Exercise requirements
Leaving out all pictures, restate word for word the lines from the one with "Task: Apply Census Matched Template" through the last line of the entries.

Dataset
Start of Block

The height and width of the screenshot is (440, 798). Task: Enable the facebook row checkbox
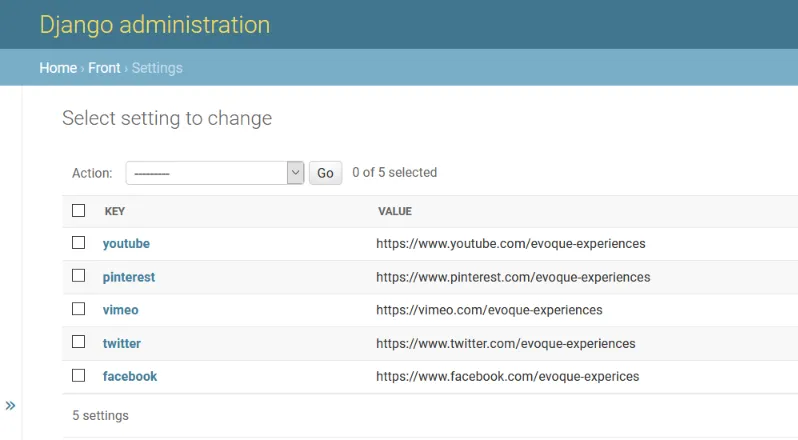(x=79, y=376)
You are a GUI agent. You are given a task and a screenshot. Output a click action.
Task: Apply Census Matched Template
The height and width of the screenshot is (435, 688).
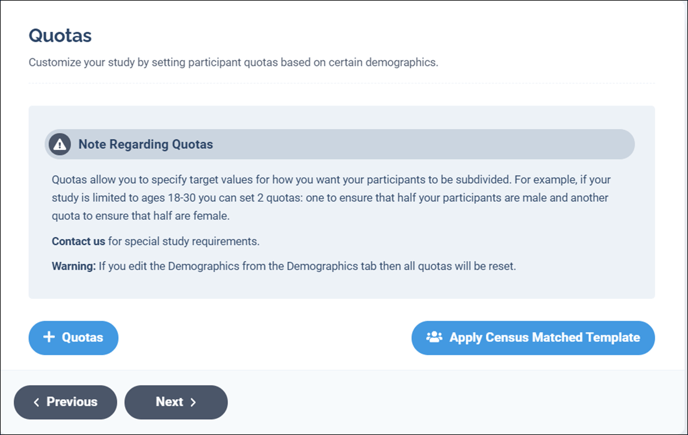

End of Block

Answer area
Task: Apply Census Matched Template
The height and width of the screenshot is (435, 688).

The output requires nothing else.